By uniknąć ewentualne spotkanie z Sasuke, po raz kolejny użyłam techniki teleportacji. Tylko tak mogłam znaleźć się w mojej sypialni. Spakowałam do zwoju wszystko, co będzie mi potrzebne. Kiedy tylko byłam spakowana, chwyciłam ponownie kunai i przeniosłam się pod bramę, gdzie miałam zostawiony znacznik. Nagle znalazłam się w ramionach Naruto.
-Kyōko...będę za tobą tęsknił.-szepnął Naruto ze smutkiem w głosie.
-Naruto, będę w miarę możliwości wysyłać wiadomości. Wrócę tutaj...obiecuję ci, braciszku.-powiedziałam, wtulając się w niego delikatnie.

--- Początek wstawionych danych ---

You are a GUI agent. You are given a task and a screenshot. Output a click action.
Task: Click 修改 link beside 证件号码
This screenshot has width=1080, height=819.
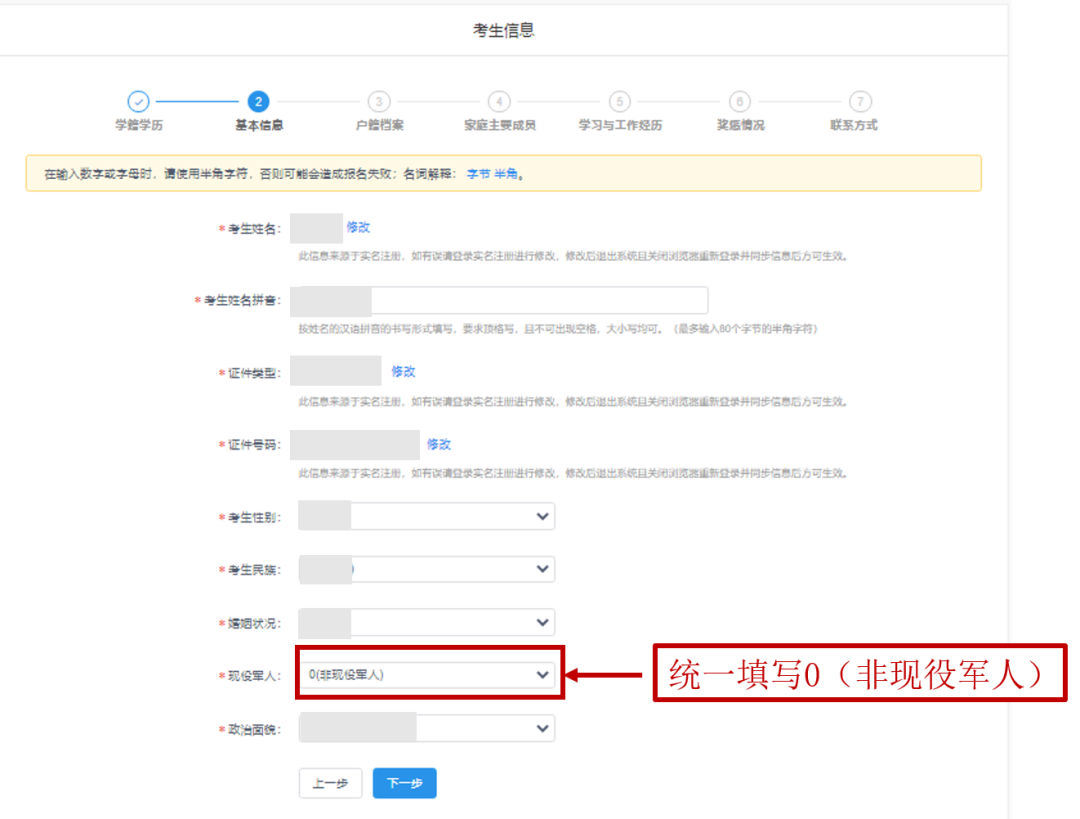(x=439, y=444)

-Trzymam cię za słowo.-szepnął Naruto z uśmiechem na twarzy.
-No dobra, moja droga. Czas ruszać w drogę, mam nadzieję...że dotrzesz tam bez przeszkód.-powiedziała Tsunade z delikatnym uśmiechem na twarzy.
-Poradzę sobie, babuniu. Do zobaczenia za jakiś czas.-wyznałam ze łzami w oczach.

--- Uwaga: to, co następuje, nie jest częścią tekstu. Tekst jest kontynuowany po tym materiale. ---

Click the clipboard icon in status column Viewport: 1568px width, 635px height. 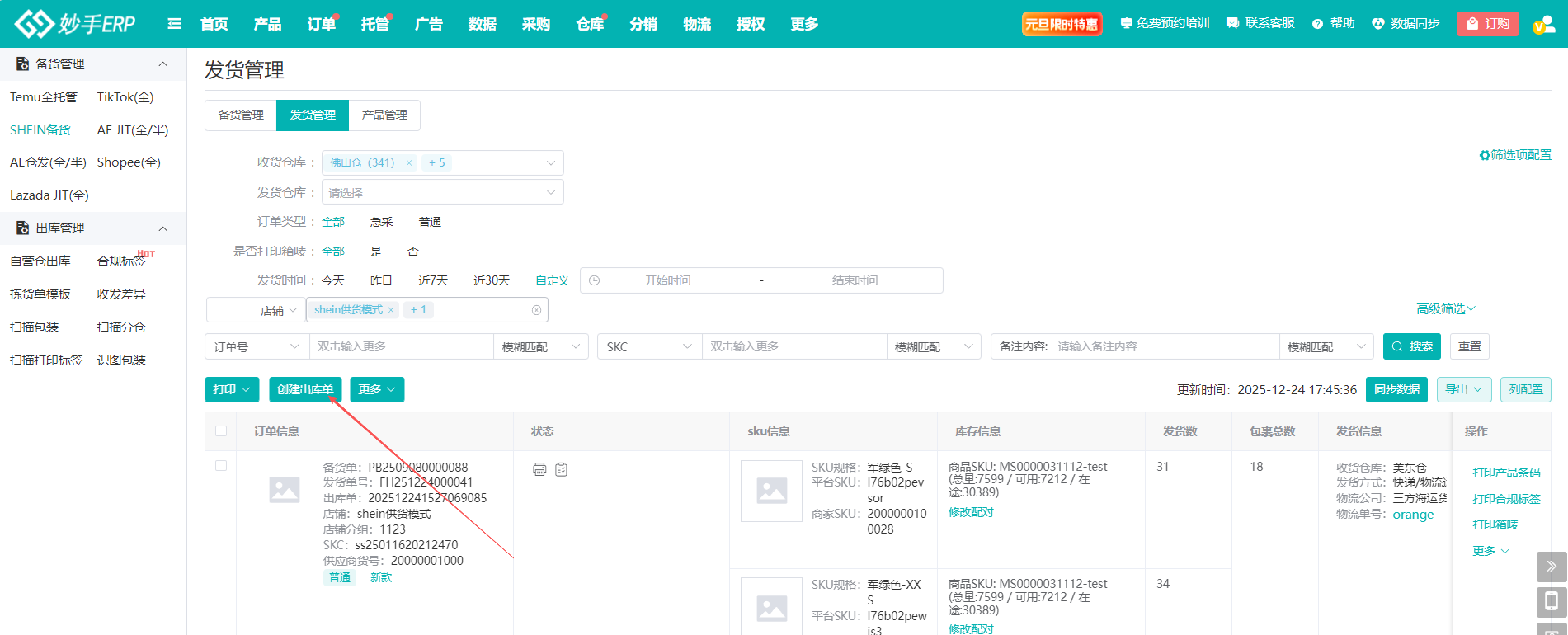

Pożegnałam się z nimi i ruszyłam w drogę. Chciałam być jak najdalej od Sasuke. Nie chciałam na niego nawet patrzeć. Dał mi jasno do zrozumienia, kim tak naprawdę dla niego byłam. Biegłam w stronę Kraju Fal, gdzie miałam do wykonania misję. Na całe szczęście podróż przebiegła pomyślnie i niedaleko celu, przebrałam się w strój z herbem klanu Uchiha. Nie mogłam zawalić tak ważnego zadania. Towarzystwo Itachiego, wcale nie wydawało mi się takie złe. Może uda mi się zapomnieć o wszystkim, co mi się przytrafiło.